◆ TASK PROMPT ◆
Everything in the listing except the pictures should be written out exactly.
LISTED RECORDS section start
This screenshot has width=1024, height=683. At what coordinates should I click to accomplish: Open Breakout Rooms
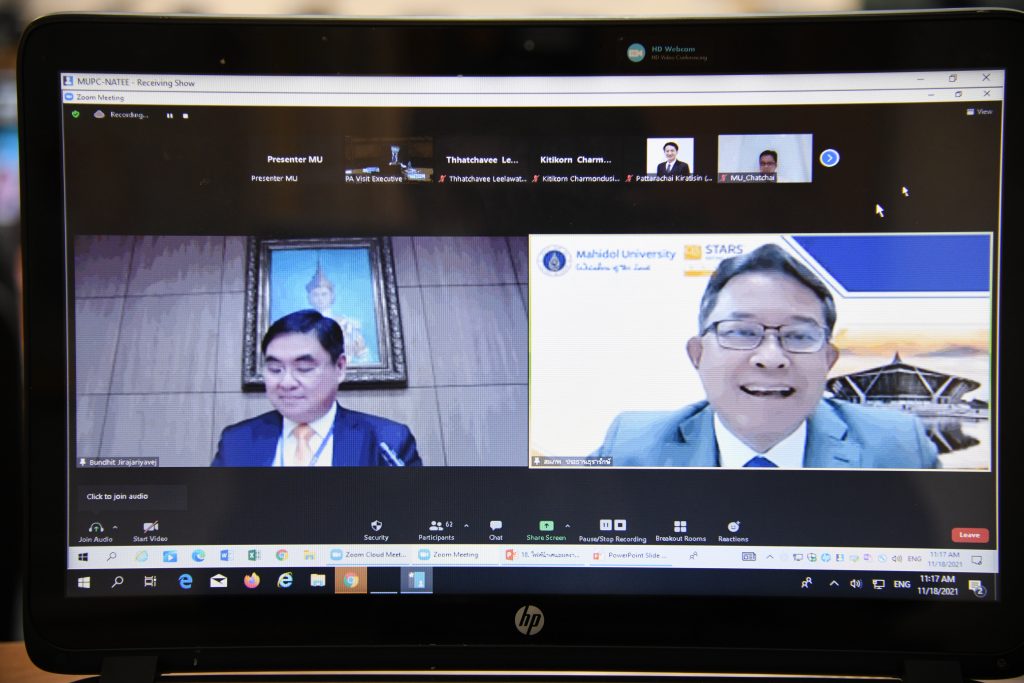[680, 526]
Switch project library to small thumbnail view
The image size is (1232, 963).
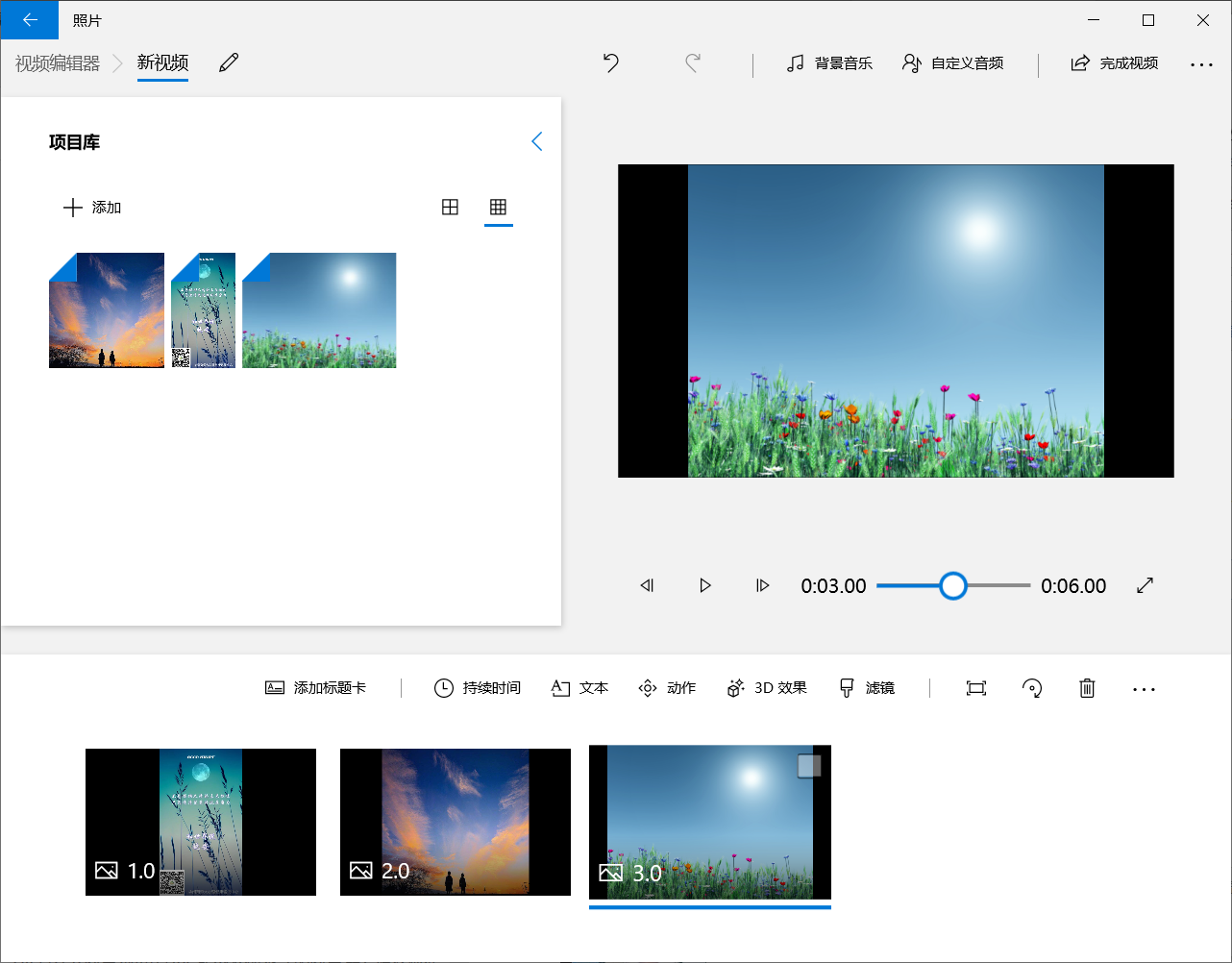click(x=498, y=206)
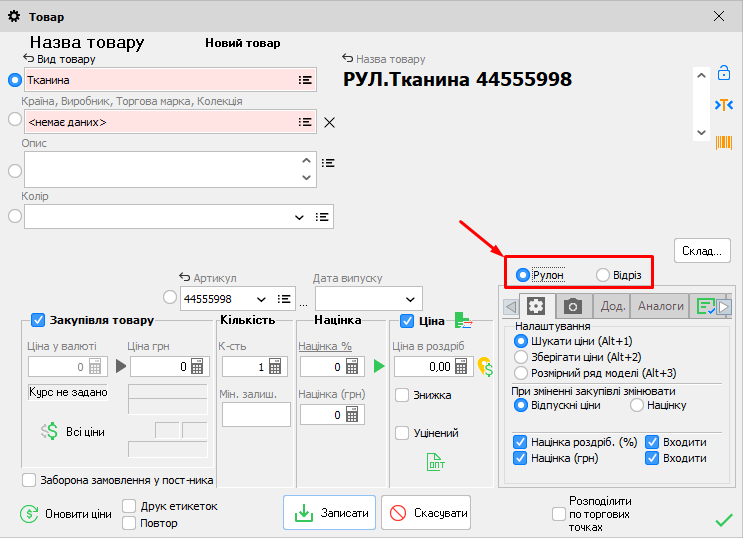Check the Друк етикеток option
743x538 pixels.
(x=129, y=506)
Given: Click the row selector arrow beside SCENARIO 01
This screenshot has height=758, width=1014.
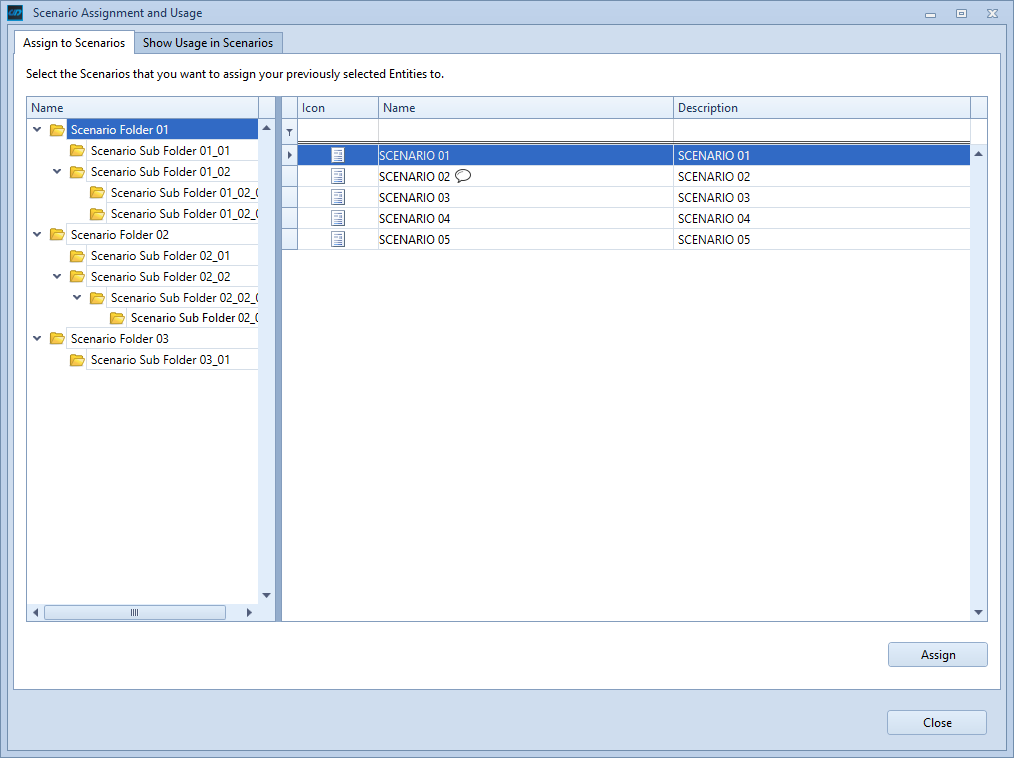Looking at the screenshot, I should (x=289, y=155).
LISTED RECORDS section end
◆ SOLUTION TO THIS EXERCISE ◆
This screenshot has width=1024, height=683. At what coordinates should I click to accomplish: Open Breakout Rooms
[680, 526]
Switch project library to small thumbnail view
The image size is (1232, 963).
click(x=498, y=206)
Check the Друк етикеток option
743x538 pixels.
(x=129, y=506)
Given: Click the row selector arrow beside SCENARIO 01
This screenshot has height=758, width=1014.
Looking at the screenshot, I should (x=289, y=155).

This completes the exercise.